Now I am free to explore my needs and wants. So I guess I am asking if I should? I don't want to do something I may regret, but on the OTOH I may regret not doing something when I can. Comments? Suggestions? Advice?


----------



## 06Daddio08 (Jul 26, 2012)

I suggest taking baby steps in exploring the areas of your life that you want to try or change. If you like it, continue on. If you don't, try something else.

It all starts with having self worth and boundaries. What you are and are not okay with. Keep in mind, that type of mindset also applies to those who you decide to allow into your life.

Simply put. Go try things out, but do so without using, abusing or manipulating others to obtain it.


----------



## Healer (Jun 5, 2013)

I have found it simply impossible to have sex with a woman and not have her develop feelings and want more, regardless of what they initially say - same as you've experienced. I'm sure there are women out there that would be cool with a NSA sexual relationship, I just haven't found one. It's just part of the human condition.

That being said - go out and have some fun. Get your carrot wet. Just be prepared for the fallout - cause there always is one.


----------



## Jellybeans (Mar 8, 2011)

Just tell them from the get that you are looking into casual relationships. They will either accept that or not.


----------



## FeministInPink (Sep 13, 2012)

Most women are geared towards wanting relationships... I think it's just the way that we're wired.
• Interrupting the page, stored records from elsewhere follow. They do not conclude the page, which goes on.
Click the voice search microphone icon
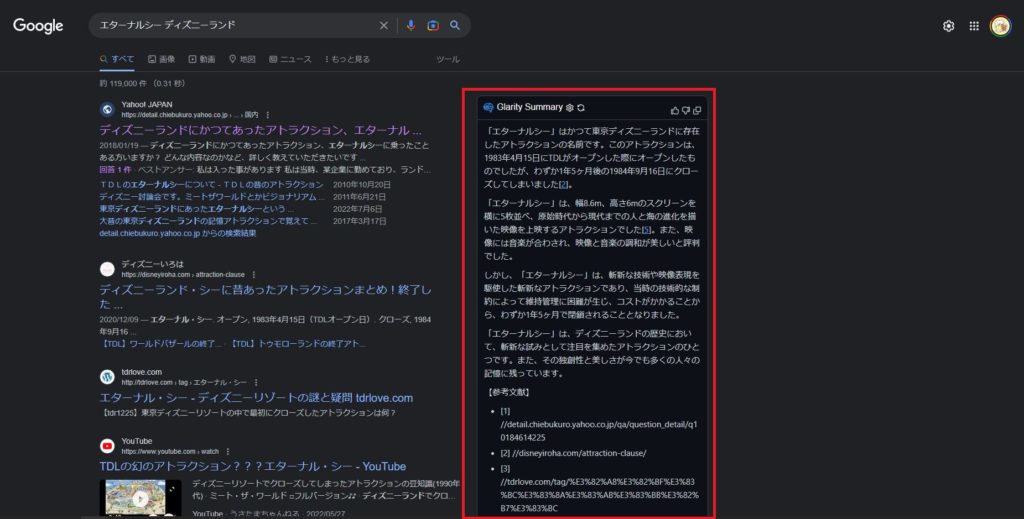The image size is (1024, 519). (411, 25)
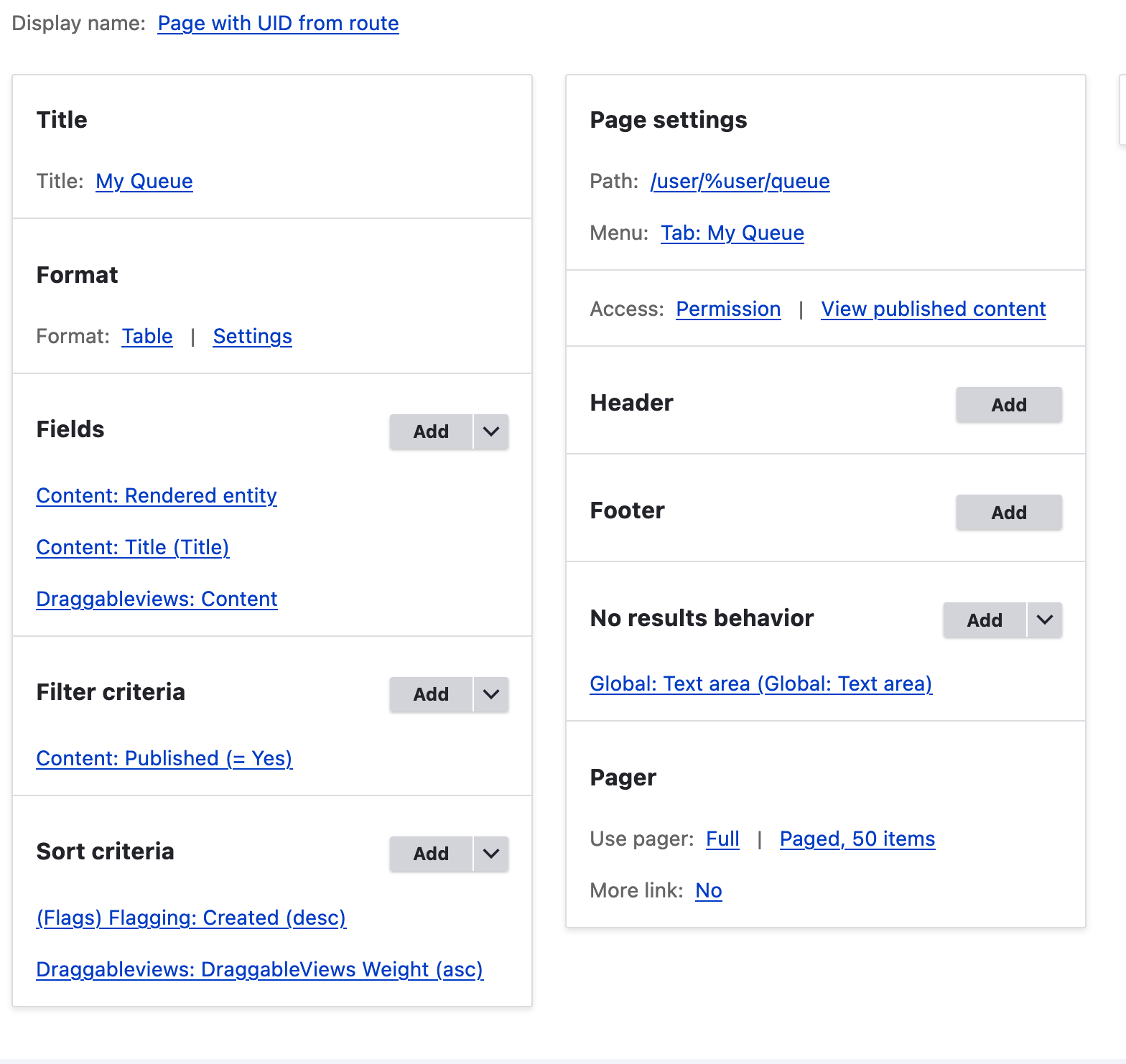Open the Page with UID from route link
The height and width of the screenshot is (1064, 1126).
pyautogui.click(x=278, y=23)
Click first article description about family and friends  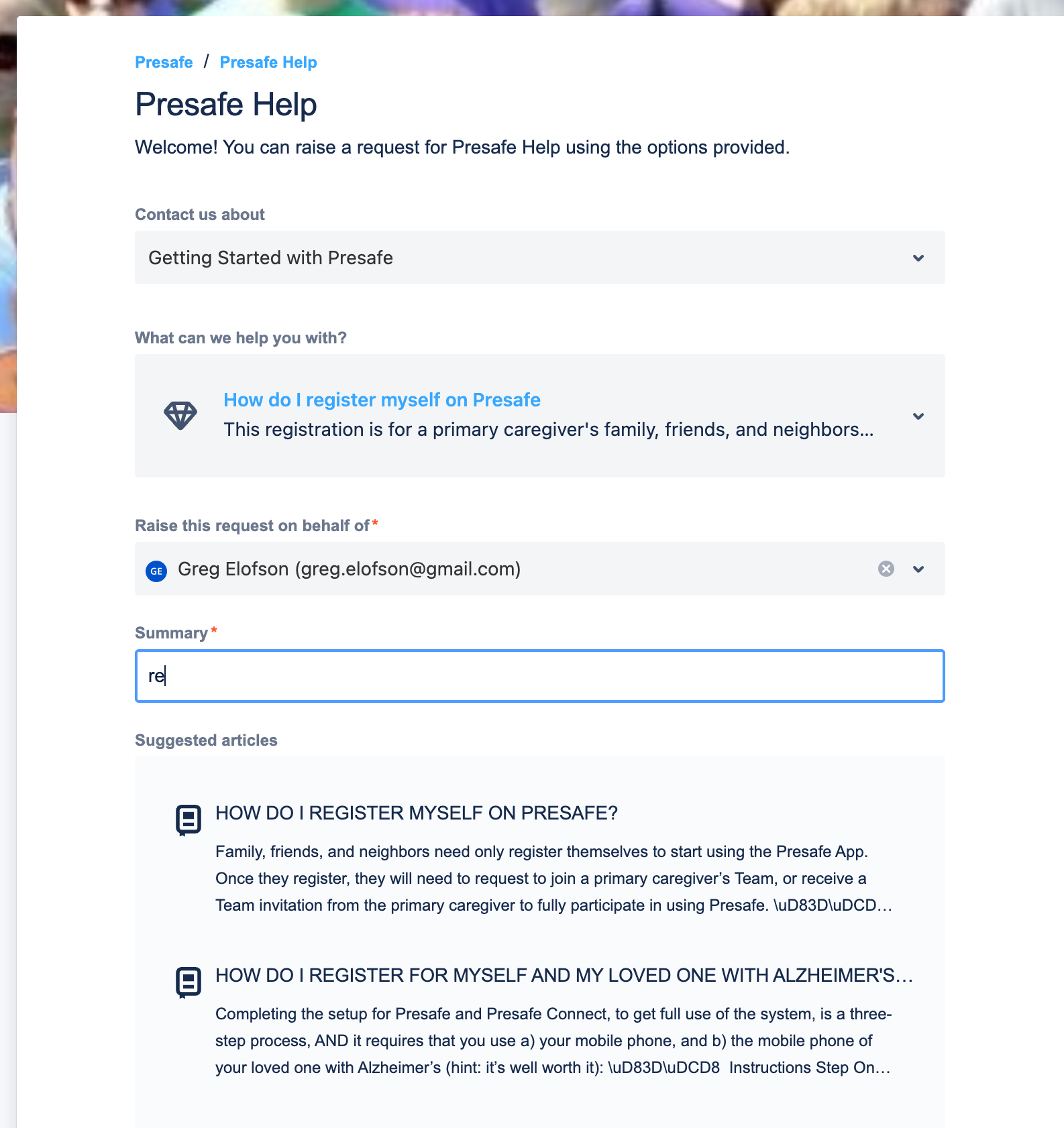point(553,879)
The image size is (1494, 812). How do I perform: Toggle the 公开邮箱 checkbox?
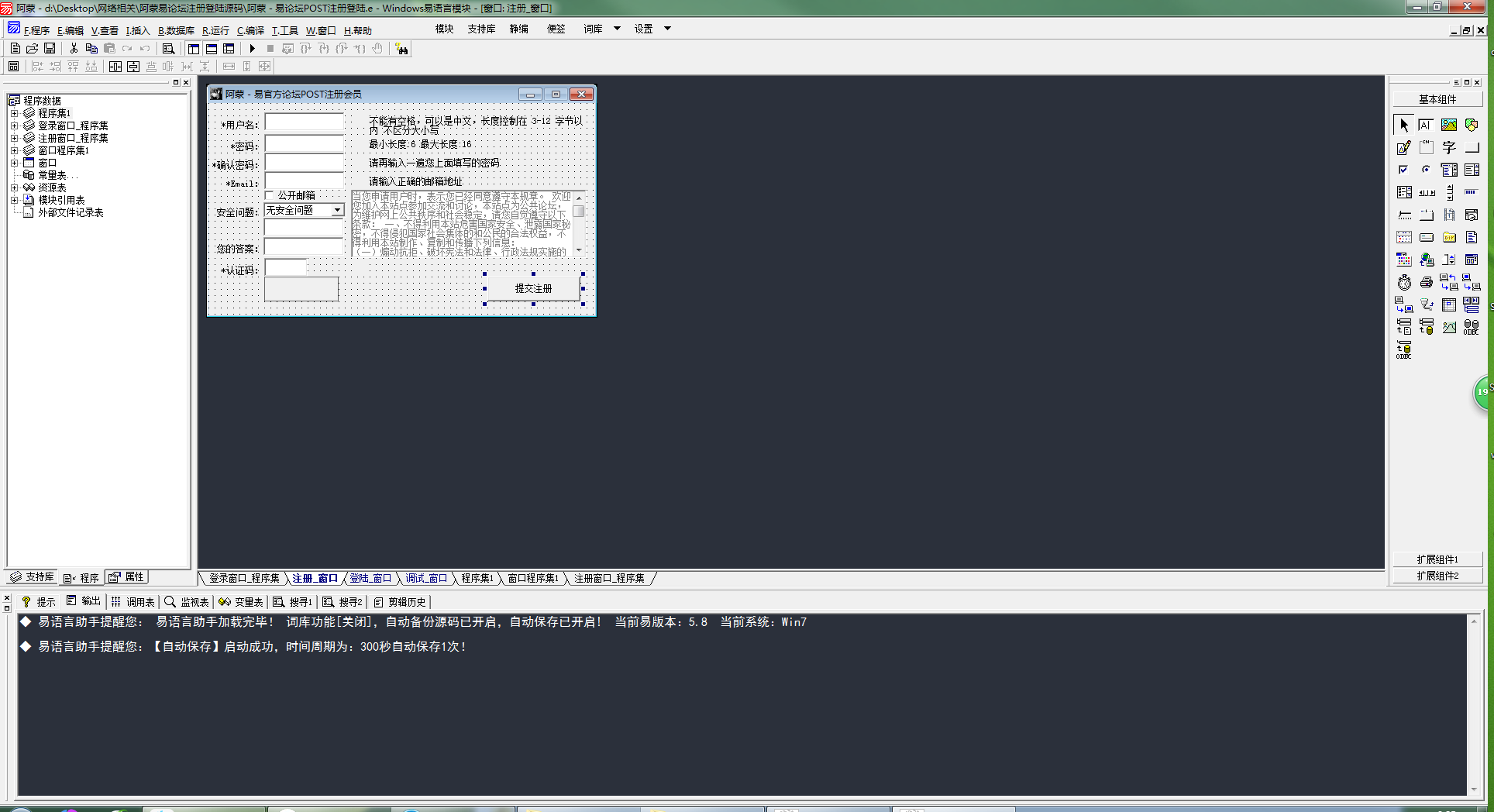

Even so, I think there are some women out there who would be open to an NSA sexual relationship, though you might not find them on a dating website... in fact, I know there are women like that out there, because I am one of them. (It takes a lot to tie me down...) I know there are others, because a friend of mine has dated a few of them... ironically, he was the one who wanted a more serious relationship!

Honestly, I would tell you to look for a woman who is emotionally unavailable. You won't necessarily get the emotional support that you might want from a woman like that, because she won't be capable of giving it, but she'll be interested in getting her own physical needs met without the emotional entanglement.

If you want a relationship, emotionally unavailable is a bad thing, but if you just want sex, it can work.

And remember: be safe and get your regular check-ups


----------



## Jellybeans (Mar 8, 2011)

FeministInPink said:


> Honestly, I would tell you to look for a woman who is emotionally unavailable. You won't necessarily get the emotional support that you might want from a woman like that, because she won't be capable of giving it, but she'll be interested in getting her own physical needs met without the emotional entanglement.


This is actualy EXCELLENT advice, FIP. :smthumbup::iagree:


----------



## FeministInPink (Sep 13, 2012)

Jellybeans said:


> This is actualy EXCELLENT advice, FIP. :smthumbup::iagree:


Thanks


----------



## SamuraiJack (May 30, 2014)

Hmmmmm...I would say stay away from dating sites. I did the same thing and ran in to a wonderful (Dammit!) woman.

You may want to try a tastefully worded solicitation expressing exactly what you expressed above. Try AFF or the local personals. 
"Looking to expand and explore my sexual side."
I have found that if you ask honestly, the Universe will usually grant your request...unless it decides to hand you a grand joke.

The Universe and I are good friends, but I seriously think that it has the upper hand on practical jokes.


----------